The Washington Post ran a story about gun violence in the US, using photos and video that mostly haven’t been published before.
The impact is often shielded by laws and court rulings that keep crime scene photos and records secret. Journalists do not typically have access to the sites of shootings to document them. Even when photographs are available, news organizations generally do not publish them, out of concern about potentially dehumanizing victims or retraumatizing their families.
More of this please. Stop trying to be nice or “fair” or whatever and just publish the fucking pictures so we can outlaw assault rifles and adopt some logical, reasonable, actionable gun control laws.
Here’s an interesting thought exercise. 1,600 banned books were analyzed for similarities to see what they all have in common, by author and genre. The results aren’t all that shocking (unfortunately their presentation here is garbage, but this second link has a more direct analysis) but I was surprised to see that Pennsylvania is right behind Texas in the amount of books that have been banned. This data is now 3 months old, so I wonder where we stand now and how much things have changed gotten worse since then.
The WaPo did a very interesting article on the Christian homeschool movement and some of the underlying ideology behind it. I was surprised to learn how integral they were to the adoption of homeschooling as an alternative to public education but not shocked to hear how xenophobic and isolationist their doctrine is.
Over decades, they have eroded state regulations, ensuring that parents who home-school face little oversight in much of the country. More recently, they have inflamed the nation’s culture wars, fueling attacks on public-school lessons about race and gender with the politically potent language of “parental rights.”
The article follows a family who began to question their fundamentalist beliefs and sent their daughter to public school, only to find it wasn’t full of satanic child molesters, as they’d been told.
From the Guardian, a clear and simple guide (anti-paywall link) to what all the protests are about in Israel. Adding to the list of democracies leaning far to the right, their proposal includes:
Full annexation of the occupied West Bank, a rollback of pro-LGBTQ+ legislation, axing laws protecting women’s rights and minority rights, and a loosening of the rules of engagement for Israeli police and soldiers, are all on the coalition’s agenda.
Here’s how art is supposed to work: Someone writes a book. They write it with passion, with abandon, with honesty and lyricism and even a bit of recklessness. It is of their time, using the words of their time.
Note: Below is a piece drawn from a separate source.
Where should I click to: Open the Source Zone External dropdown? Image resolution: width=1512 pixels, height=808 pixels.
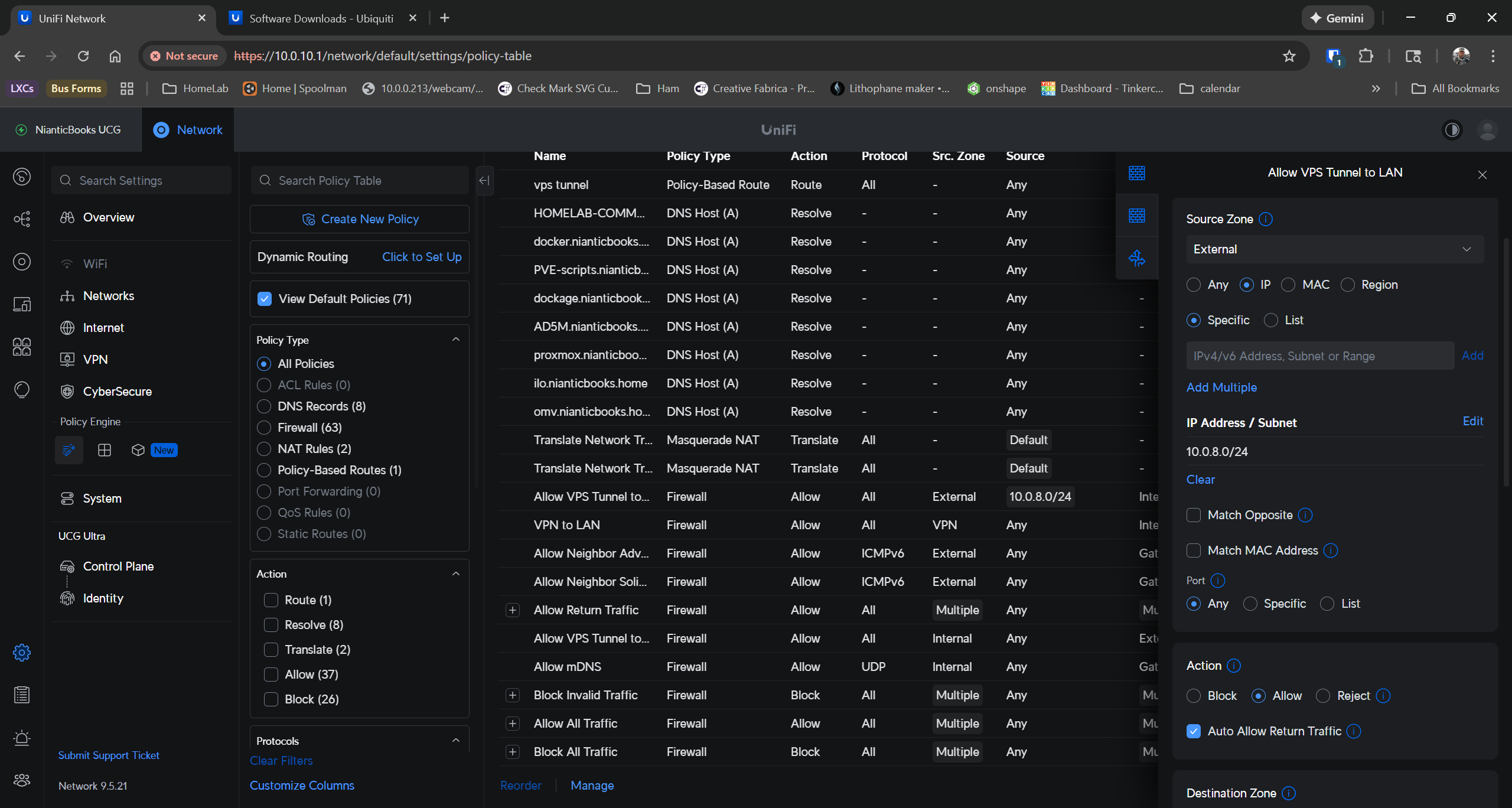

Readers respond to this recklessness, this abandon, this rawness, this timeliness. The only books that ever mattered to anyone are raw, are unbridled, are risky, and timely. Then, if a parent or teacher reads the book to a kid, and there’s a part that’s risky or controversial, discussions can be had. If the book is old, then the words and sentiments of that time can be taken into account.
Great! Catonsville is in the news for excellent reasons; apparently some dumb-ass white supremacist here was talking to Florida Man about blowing up power substations in Baltimore, and somehow that would equal freedom, or something?
We walked across the street to the elementary school and cast our votes yesterday with Finn. This has been a family tradition since she was born (we brought her over in a carrier when she was only several weeks old) and she stood with Jen as she filled out her ballot. This morning we have a new Democratic Governor and Attorney General, and it’ll be legal to smoke (and grow!) weed in Maryland by June 2023. Let’s hope the rest of the country brings good news too.